→ What the task asks: In the records below, find the line containing "The width and" and repeat it and every line after it exactly, without pictures.

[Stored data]
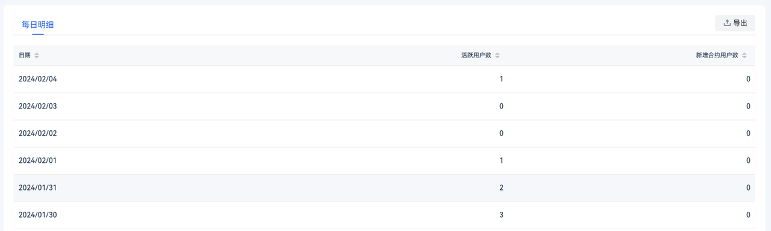Select the 2024/02/03 date row
This screenshot has width=771, height=231.
coord(384,106)
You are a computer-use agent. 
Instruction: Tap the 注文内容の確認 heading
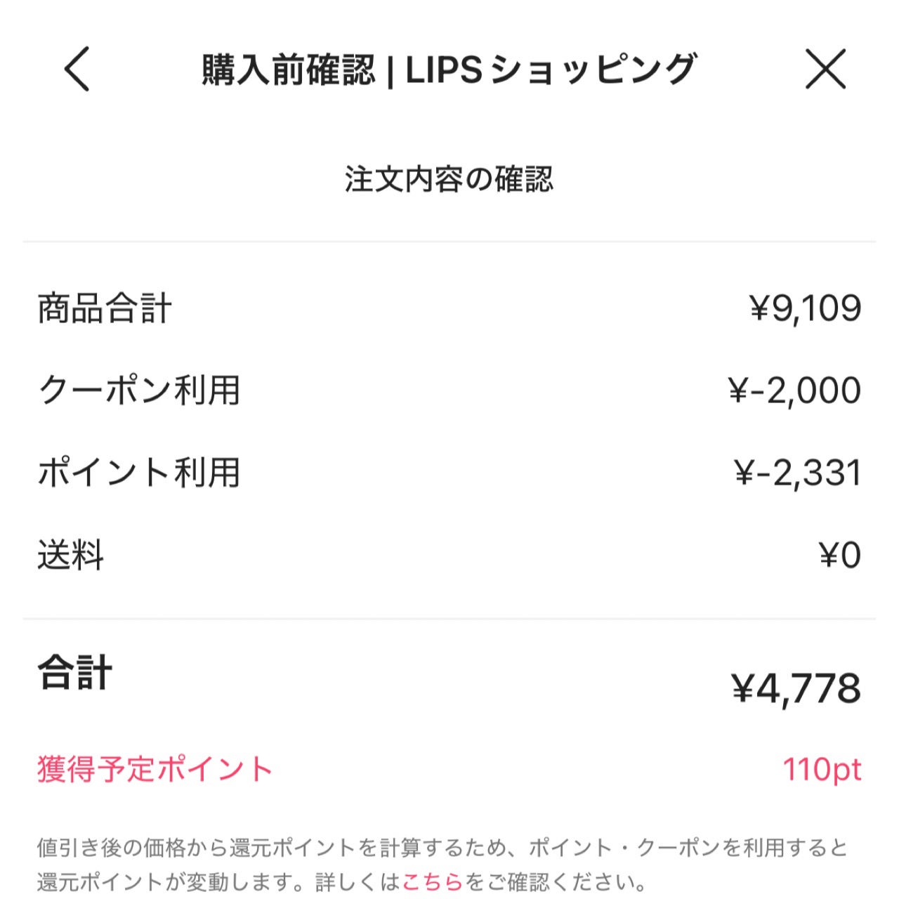pos(450,178)
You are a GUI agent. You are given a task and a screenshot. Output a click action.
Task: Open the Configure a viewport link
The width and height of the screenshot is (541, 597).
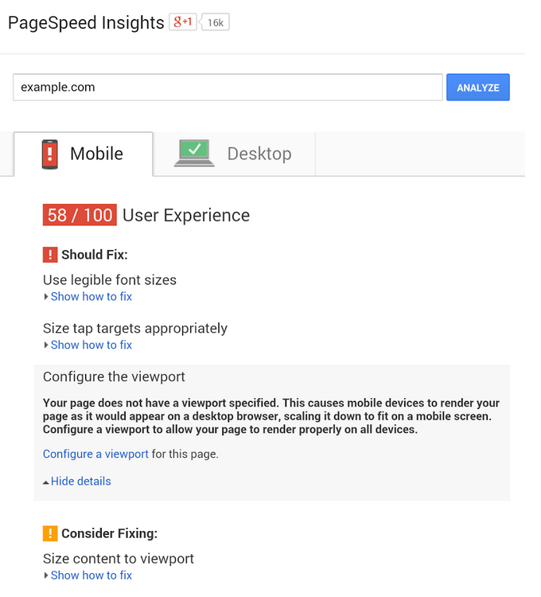95,454
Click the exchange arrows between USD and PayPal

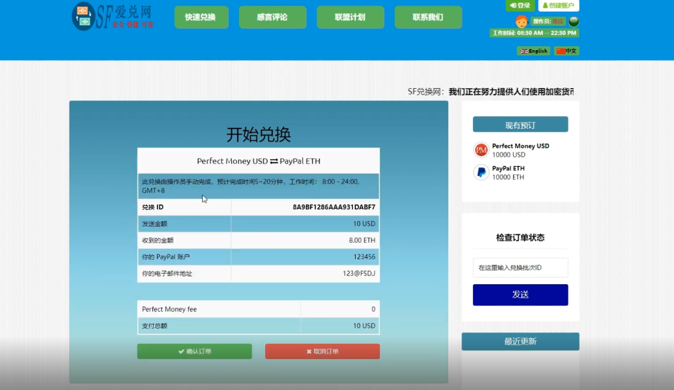(x=274, y=161)
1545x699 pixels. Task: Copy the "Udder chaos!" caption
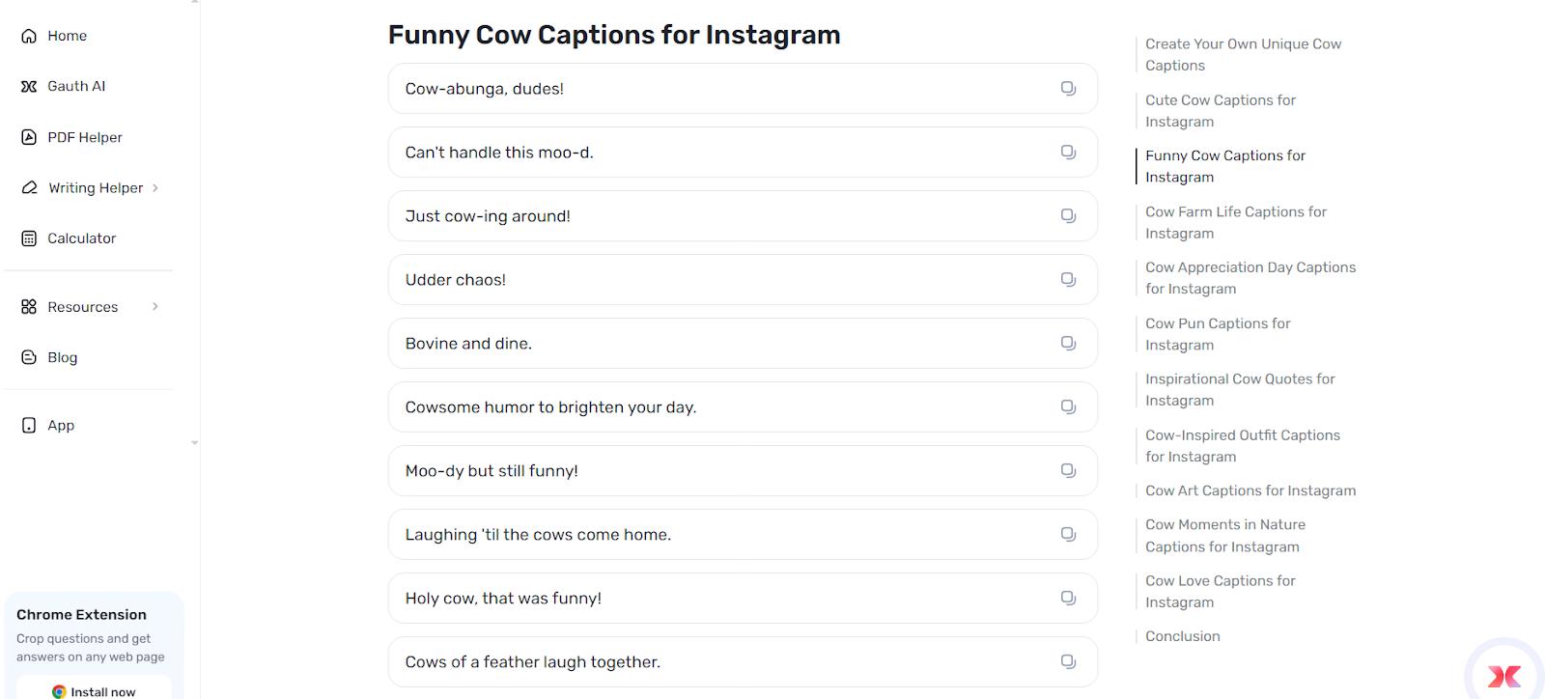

→ Solution to this task:
The width and height of the screenshot is (541, 597).
95,454
Click the exchange arrows between USD and PayPal

(x=274, y=161)
1545x699 pixels. Task: Copy the "Udder chaos!" caption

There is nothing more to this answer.